# Text excerpt
----------------

Everyone who has a 64bit Linux installed, knows that there are some programs only available for 32bit, e.g. Flash 9 Beta, VmWare Player, Flock(yes, it’s opensource, but I failed to compile it) etc…. Now I don’t want to live without them so I thought about some solutions, searching at Google,Yahoo & Co gave me no answer, me first try, running a 32bit Linux using XEN(using Vanderpool), but when reading “The XEN kernel fails often when booting with closed-source drivers like ForceWare(nVidia) or fglrx(ATI)”, I stoped, because a stable 3D system is more important to me.
My second thougth was creating a vServer, from which I start the apps and tunnel X through ssh, this would be not as fastest as native executing, but the fastest way using virtualization. My luck was, that Edgy had ready-made vServer-debs, but after installing and creating, it always argued about an missing “compat API”, so next step….
Because VmWare does not run, I’ll have to use the slower QEMU, which still was running quite fast, but when I was trying to access the ssh of the guest from the host, I never came through. I tried many solutions found in forums like creating a virtual tun/tap bridge, but none worked.

----------------

# Given data
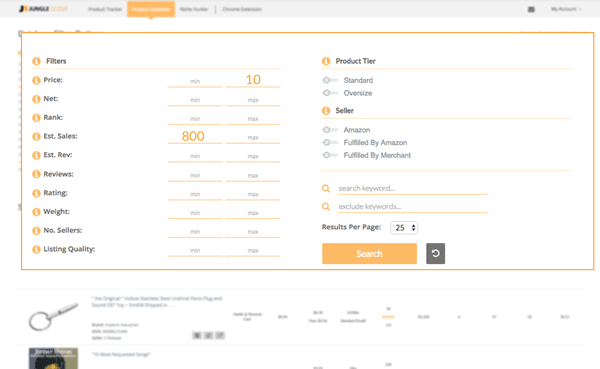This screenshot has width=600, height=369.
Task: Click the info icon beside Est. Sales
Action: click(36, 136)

----------------

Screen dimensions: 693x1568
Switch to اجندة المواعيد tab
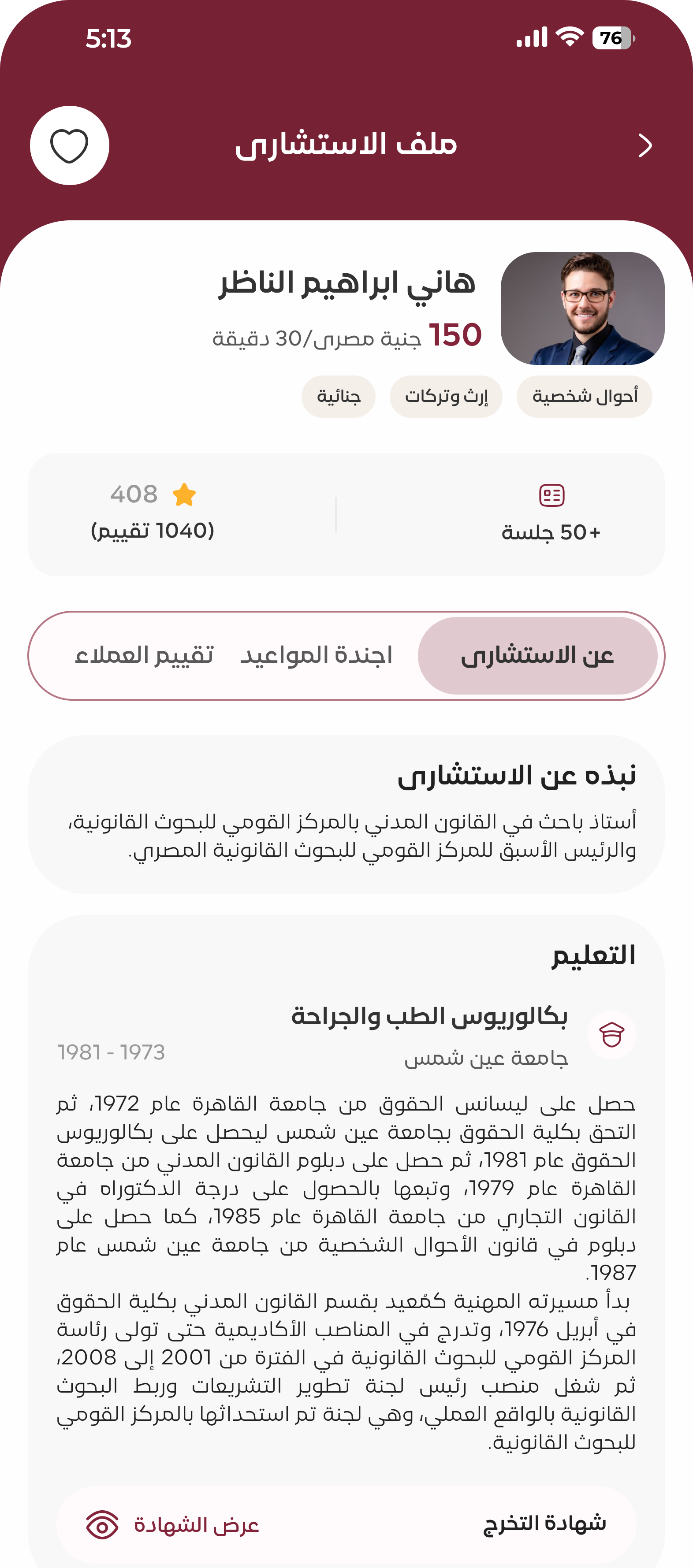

----------------

# Tasks
(1) Name every program that the post about running 32-bit software on 64-bit Linux gives as an example of software available only for 32bit.
(2) Translate this sentence from the post about running 32-bit software on 64-bit Linux into Spanish: "I tried many solutions found in forums like creating a virtual tun/tap bridge, but none worked."
(3) Repeat the passage of the post about running 32-bit software on 64-bit Linux starting with "My second thougth" and going on through "but none worked.".

# The solutions
(1)
- Flash 9 Beta
- VmWare Player
- Flock

(2) Probé muchas soluciones encontradas en foros, como crear un puente virtual tun/tap, pero ninguna funcionó.

(3)
My second thougth was creating a vServer, from which I start the apps and tunnel X through ssh, this would be not as fastest as native executing, but the fastest way using virtualization. My luck was, that Edgy had ready-made vServer-debs, but after installing and creating, it always argued about an missing “compat API”, so next step….
Because VmWare does not run, I’ll have to use the slower QEMU, which still was running quite fast, but when I was trying to access the ssh of the guest from the host, I never came through. I tried many solutions found in forums like creating a virtual tun/tap bridge, but none worked.